[Saved data entries]

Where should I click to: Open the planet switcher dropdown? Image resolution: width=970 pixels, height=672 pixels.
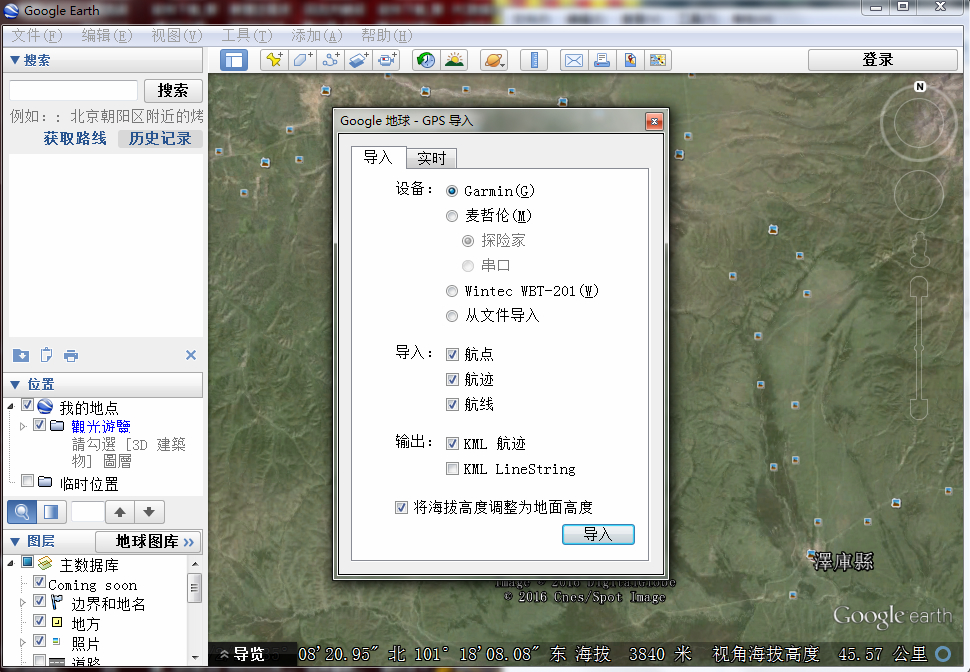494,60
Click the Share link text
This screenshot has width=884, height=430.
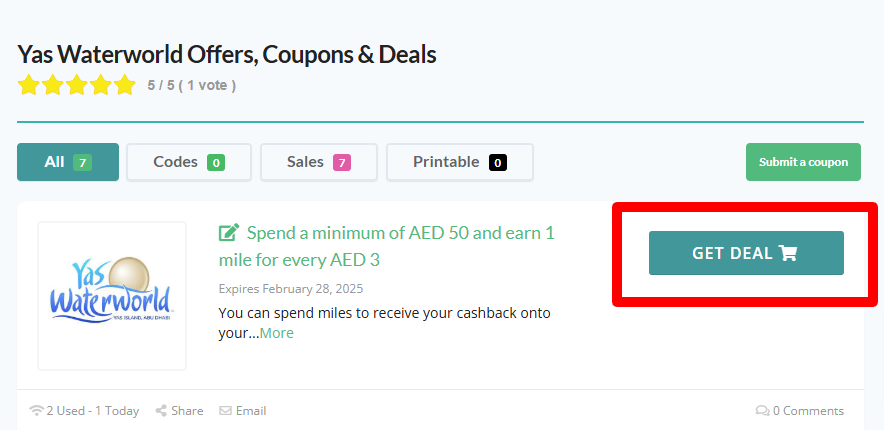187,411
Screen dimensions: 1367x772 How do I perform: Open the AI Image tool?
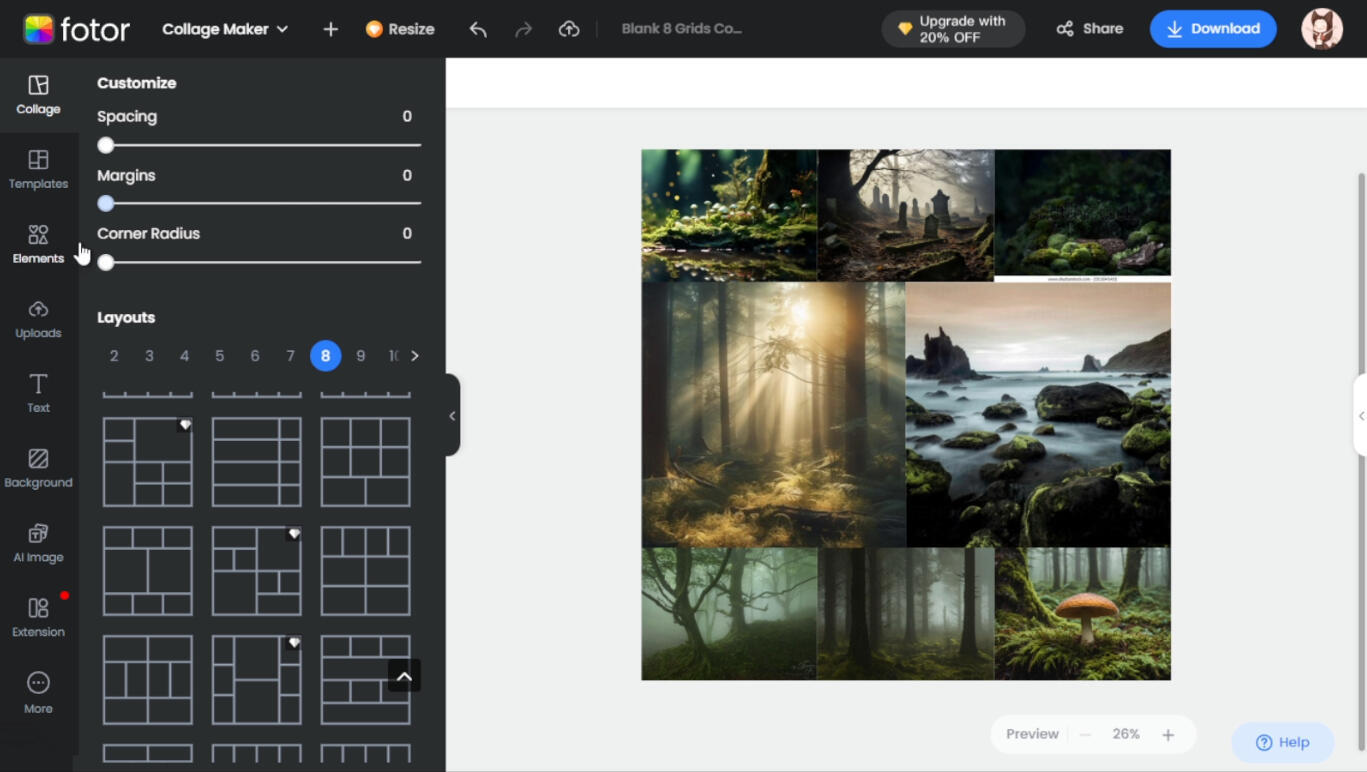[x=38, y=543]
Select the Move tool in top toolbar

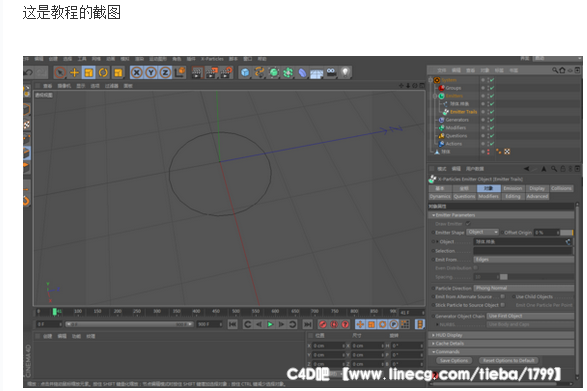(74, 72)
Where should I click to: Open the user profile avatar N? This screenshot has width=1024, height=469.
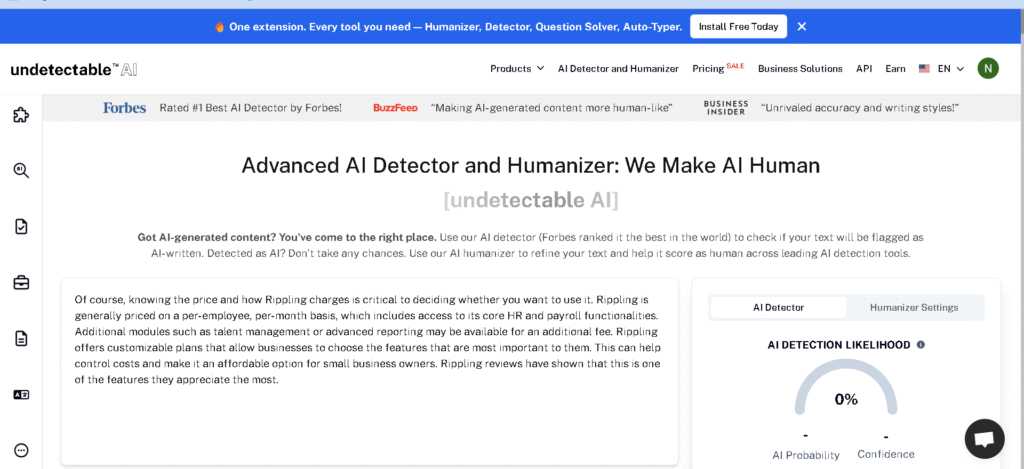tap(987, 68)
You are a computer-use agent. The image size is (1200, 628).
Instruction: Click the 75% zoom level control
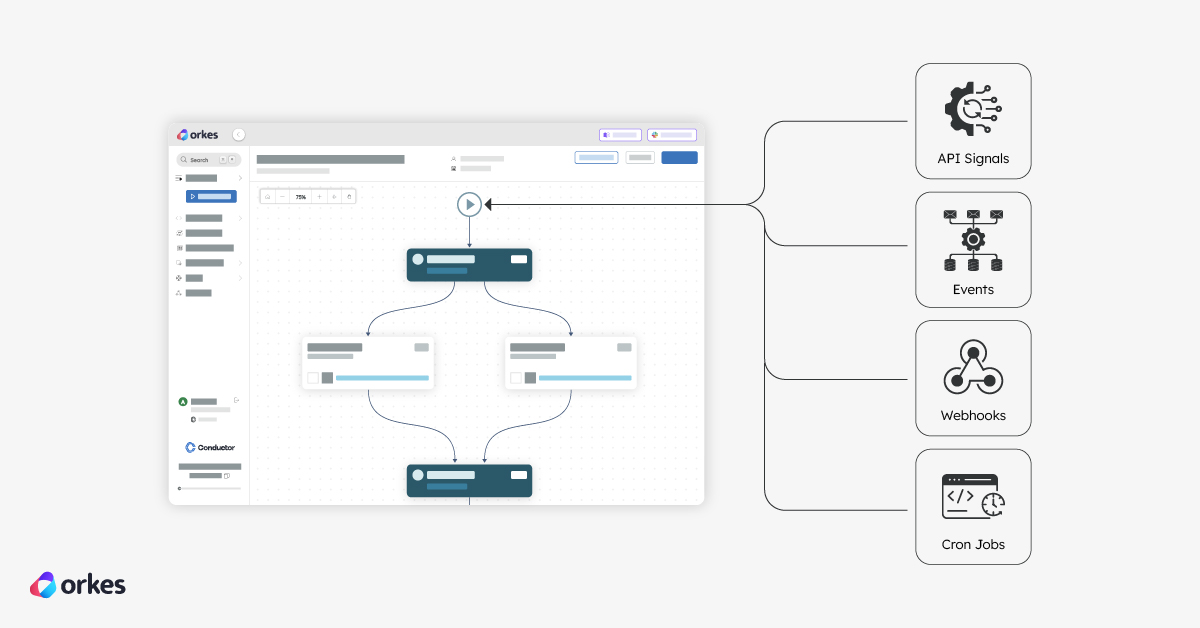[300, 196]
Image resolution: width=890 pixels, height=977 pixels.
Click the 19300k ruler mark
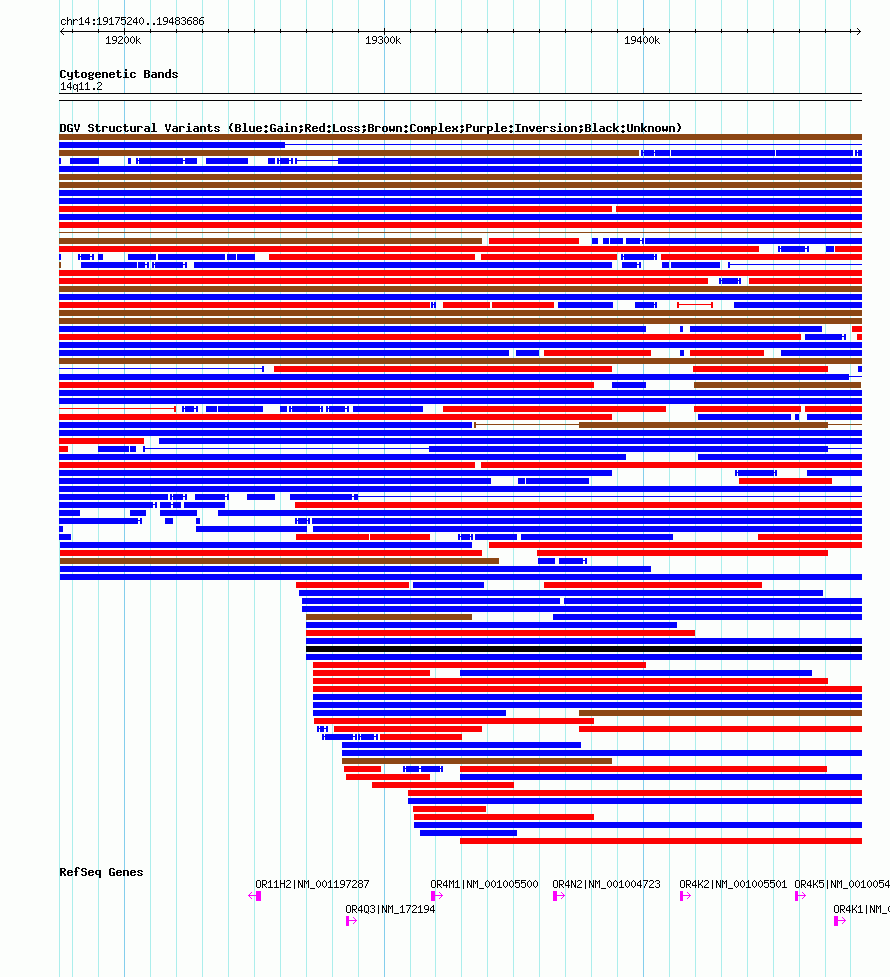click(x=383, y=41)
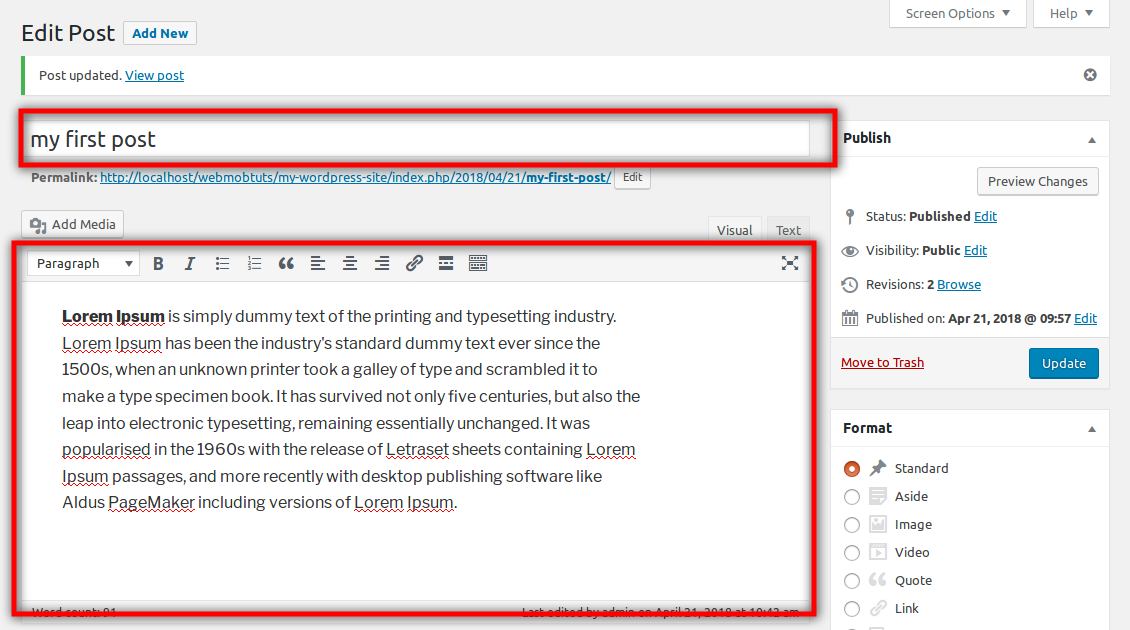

■ **Task description**
What the answer needs is every record above, exactly as written, and no pictures.

■ **Answer section**
Where should I click to: Open the planet switcher dropdown? Image resolution: width=970 pixels, height=672 pixels.
494,60
Click the Share link text
This screenshot has width=884, height=430.
187,411
Screen dimensions: 1367x772 How do I perform: Open the AI Image tool?
[x=38, y=543]
Select the Move tool in top toolbar

(74, 72)
Where should I click to: Open the user profile avatar N? This screenshot has width=1024, height=469.
tap(987, 68)
You are a computer-use agent. The image size is (1200, 628).
Instruction: Click the 75% zoom level control
[300, 196]
Image resolution: width=890 pixels, height=977 pixels.
Click the 19300k ruler mark
click(x=383, y=41)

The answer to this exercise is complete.